Bribery on the Floor of the House?

One of the arguments that’s often deployed against campaign finance reform is that the role of money in politics has been overstated: that money follows votes, not the other way around. In other words, interests gravitate towards, and contribute to, candidates who naturally support their positions on key issues. This argument says that, sure, back in the old days, lobbyists would turn up in Congressman Foofoorah’s office with a sack of cash, and walk out with an additional vote their way, but that sort of thing doesn’t happen any more.

If you believe that, you should go ask Rep. Nick Smith (R-MI) how he feels after the way he was treated in the push to get votes for the GOP’s Medicare bill:

During 14 years in the Michigan Legislature and 11 years in Congress, Rep. Nick Smith had never experienced anything like it. House Speaker Dennis Hastert and Health and Human Services Secretary Tommy Thompson, in the wee hours last Saturday morning, pressed him to vote for the Medicare bill. But Smith refused. Then things got personal.
Smith, self term-limited, is leaving Congress. His lawyer son Brad is one of five Republicans seeking to replace him from a GOP district in Michigan’s southern tier. On the House floor, Nick Smith was told business interests would give his son $100,000 in return for his father’s vote. When he still declined, fellow Republican House members told him they would make sure Brad Smith never came to Congress. After Nick Smith voted no and the bill passed, Duke Cunningham of California and other Republicans taunted him that his son was dead meat…

And this is from paleo-conservative Bob Novak, so it’s hardly likely to be a liberal fairy tale. (A story from the Associated Press confirms Novak’s account.)

★ ★ ★ ★

Required tasks:
1. Print the section of the post on the Medicare vote starting at "Bribery on the" and ending at "happen any more.".
2. Proceed with the post on the Medicare vote, picking up after its final sentence.

Supplied information:

★ ★ ★ ★

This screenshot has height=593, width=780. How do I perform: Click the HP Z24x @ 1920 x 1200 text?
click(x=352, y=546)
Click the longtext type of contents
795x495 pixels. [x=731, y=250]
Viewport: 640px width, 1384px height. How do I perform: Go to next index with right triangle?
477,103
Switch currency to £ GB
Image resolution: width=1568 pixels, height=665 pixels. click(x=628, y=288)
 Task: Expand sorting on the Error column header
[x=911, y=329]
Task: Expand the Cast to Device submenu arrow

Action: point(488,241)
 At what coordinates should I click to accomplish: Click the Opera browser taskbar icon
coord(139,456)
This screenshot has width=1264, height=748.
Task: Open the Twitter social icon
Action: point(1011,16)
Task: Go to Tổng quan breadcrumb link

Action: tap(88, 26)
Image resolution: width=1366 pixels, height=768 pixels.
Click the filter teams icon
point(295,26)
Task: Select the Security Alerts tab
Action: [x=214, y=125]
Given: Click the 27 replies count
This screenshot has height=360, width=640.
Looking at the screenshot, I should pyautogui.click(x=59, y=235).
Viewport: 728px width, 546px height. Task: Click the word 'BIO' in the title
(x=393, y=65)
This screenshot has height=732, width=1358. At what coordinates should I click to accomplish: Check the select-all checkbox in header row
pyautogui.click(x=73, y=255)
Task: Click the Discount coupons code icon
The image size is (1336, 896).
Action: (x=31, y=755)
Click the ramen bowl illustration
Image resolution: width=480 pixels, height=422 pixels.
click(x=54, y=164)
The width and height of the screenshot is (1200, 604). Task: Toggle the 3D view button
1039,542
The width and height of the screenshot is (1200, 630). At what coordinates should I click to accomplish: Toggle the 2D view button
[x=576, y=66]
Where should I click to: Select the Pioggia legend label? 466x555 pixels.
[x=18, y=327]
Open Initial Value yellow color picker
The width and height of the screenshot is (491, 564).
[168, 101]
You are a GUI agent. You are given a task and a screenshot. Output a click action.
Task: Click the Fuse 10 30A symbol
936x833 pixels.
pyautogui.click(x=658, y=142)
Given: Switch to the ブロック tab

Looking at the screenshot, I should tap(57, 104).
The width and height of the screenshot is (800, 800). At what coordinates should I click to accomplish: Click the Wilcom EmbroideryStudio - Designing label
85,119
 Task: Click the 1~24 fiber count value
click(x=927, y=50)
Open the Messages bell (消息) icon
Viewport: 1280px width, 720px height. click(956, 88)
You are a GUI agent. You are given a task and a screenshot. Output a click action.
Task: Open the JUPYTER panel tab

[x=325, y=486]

★ ★ ★ ★

Per-task outputs:
1.
Bribery on the Floor of the House?

One of the arguments that’s often deployed against campaign finance reform is that the role of money in politics has been overstated: that money follows votes, not the other way around. In other words, interests gravitate towards, and contribute to, candidates who naturally support their positions on key issues. This argument says that, sure, back in the old days, lobbyists would turn up in Congressman Foofoorah’s office with a sack of cash, and walk out with an additional vote their way, but that sort of thing doesn’t happen any more.

2.
Let’s just make sure we’re all on the same page with this — someone (Smith’s not saying who) offered on the floor of the House to corral $100,000 for Smith’s son’s campaign if only Smith would change his vote; it’s hard to get more quid-pro-quo than that. And, when Smith refused to do so, they essentially told him that his son was a marked man in GOP politics. There’s four other Republicans who want to contend for that district; I wonder which one of them got the $100,000 prize?

Over on Slate, Timothy Noah argues that this case meets the criteria for the Federal crime of attempted bribery. The only question is, who offered the bribe? Who committed the crime? Like I said, Smith’s not telling…



December 1, 2003
7:45 pm

Hmmm…two things to note, though I agree with the implied point about strong-arm tactics w/r/t the Social Slavery/Mediscare vote.
1) He didn’t change his vote when offered $100,000 (to his son, but nonetheless).
2) In the end, the sorts of threats that go on routinely in parliamentary systems were employed on him, such as disenfranchising a political ally (again, his son).
So how could campaign finance reform have helped, if the laws against bribery don’t work? Presumably they still would have had to have delivered, and they might not have extorted, er, fundraised that money out of businesses or other interests who opposed the things that Smith’s son wanted to do.
That being said, I’m sorry this thing passed. Campaign finace reform? How about limiting the amount of money politicians can hand to certain voters from other people’s pockets to buy votes?

Jason Lefkowitz

December 2, 2003
10:05 am

The reason it’s relevant to campaign finance reform is because the big question surrounding the issue of money in politics has always been the issue of quid pro quo (“something for something”). Is that money translating directly into favors for the person(s) who provided it?
If it is, then there’s a need for reform; if it isn’t, no need exists. So reformers argue that the quid pro quo exists but is well hidden, and defenders of the system argue that there’s no quid pro quo relationship, that the money follows the votes and not the other way around.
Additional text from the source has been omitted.